[Opening GIVEN DATA section]

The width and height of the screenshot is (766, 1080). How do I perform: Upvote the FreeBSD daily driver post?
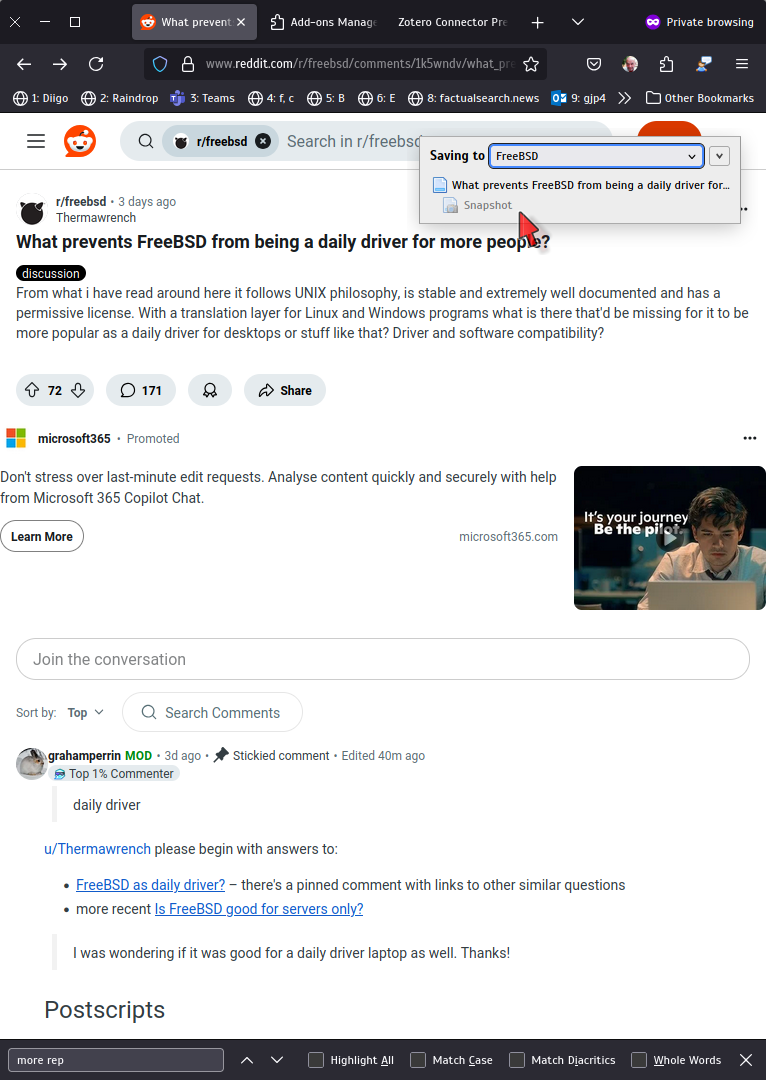pyautogui.click(x=32, y=391)
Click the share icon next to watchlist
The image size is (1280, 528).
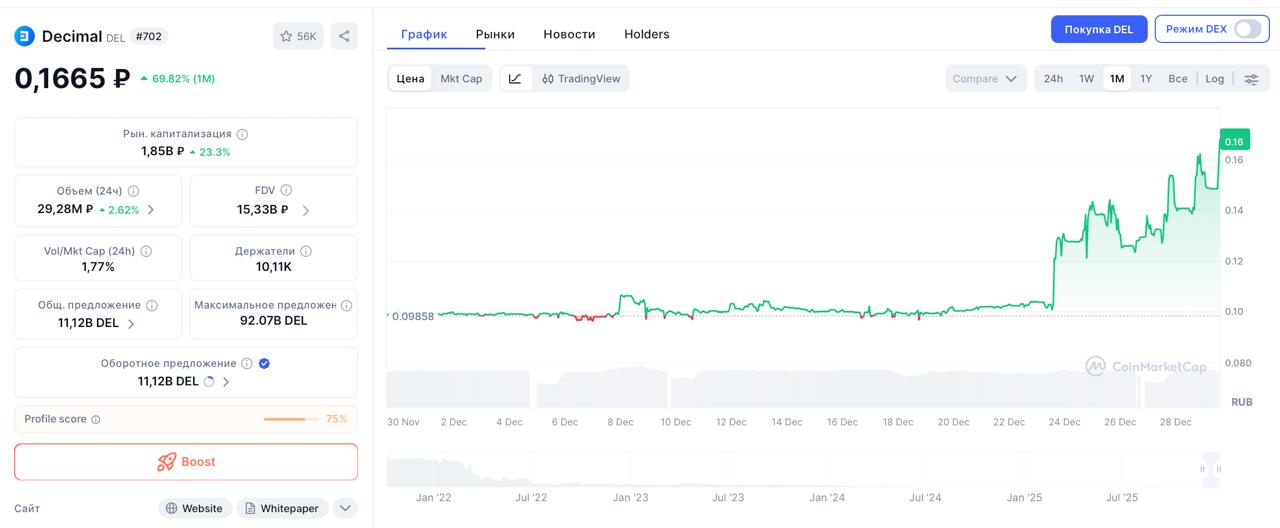pos(344,36)
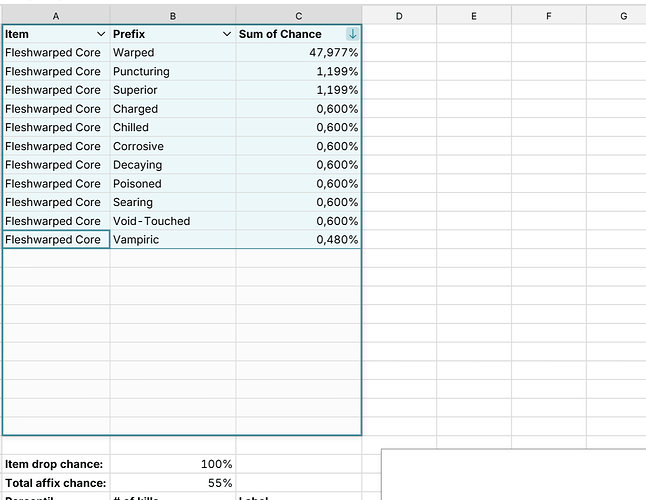Select column A header
The image size is (646, 500).
click(55, 15)
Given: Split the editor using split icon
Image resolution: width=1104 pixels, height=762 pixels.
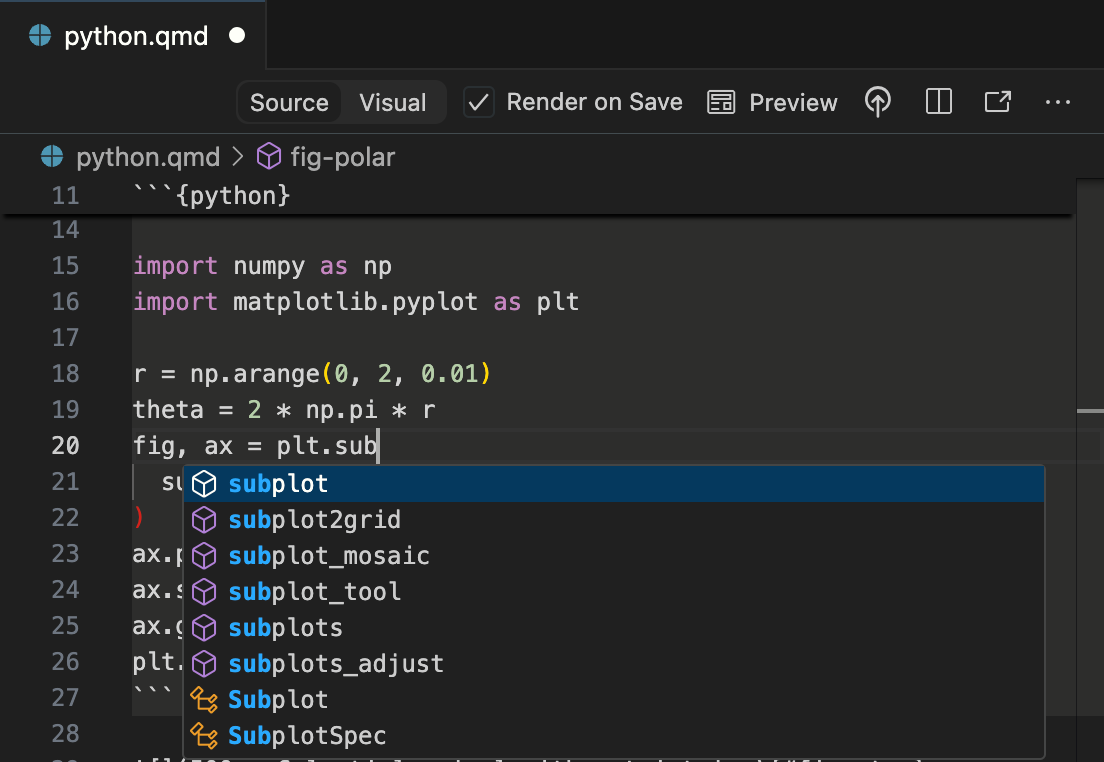Looking at the screenshot, I should pos(938,101).
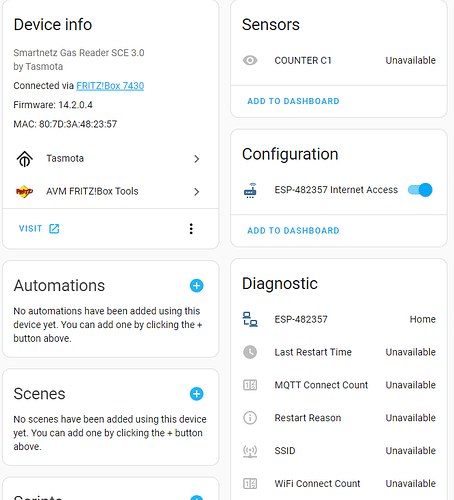Click the network icon next to ESP-482357

(250, 319)
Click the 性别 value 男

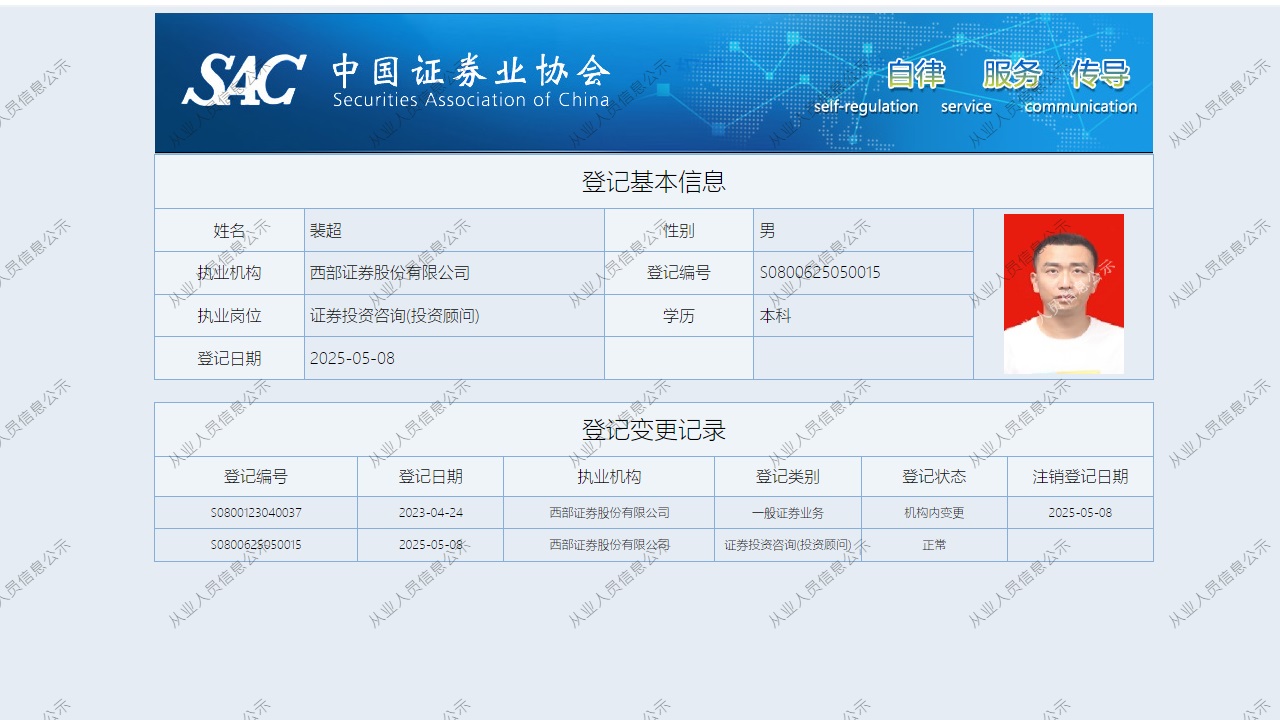[767, 231]
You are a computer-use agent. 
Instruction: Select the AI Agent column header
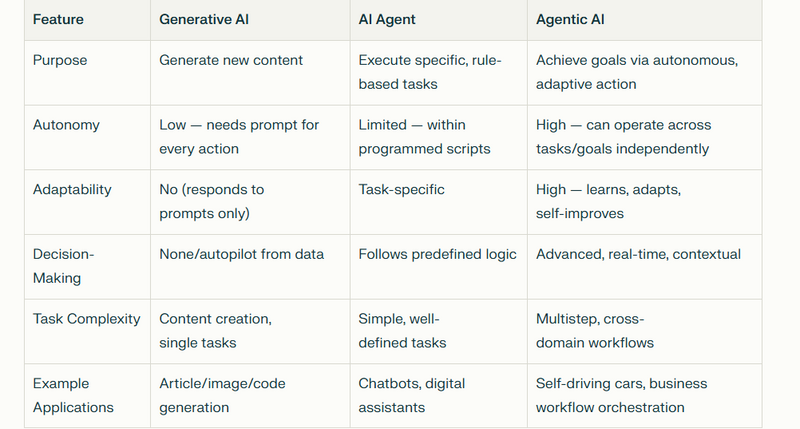(387, 19)
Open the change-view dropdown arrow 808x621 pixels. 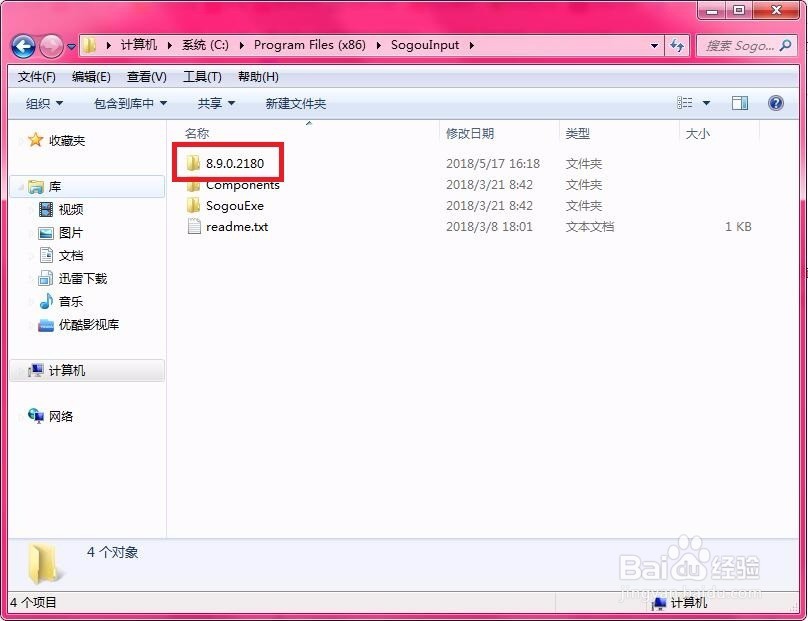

[Closing GIVEN DATA section]

**THE TASK**
The lines from the one holding "Click the 性别 value 男" through the end of the entries are to be transcribed exactly, both ends included, with the pictures left out.

**RESULT FOR THIS TASK**
Click the 性别 value 男

[767, 231]
You are a computer-use agent. 
Instruction: Select the AI Agent column header
(387, 19)
Open the change-view dropdown arrow 808x621 pixels. 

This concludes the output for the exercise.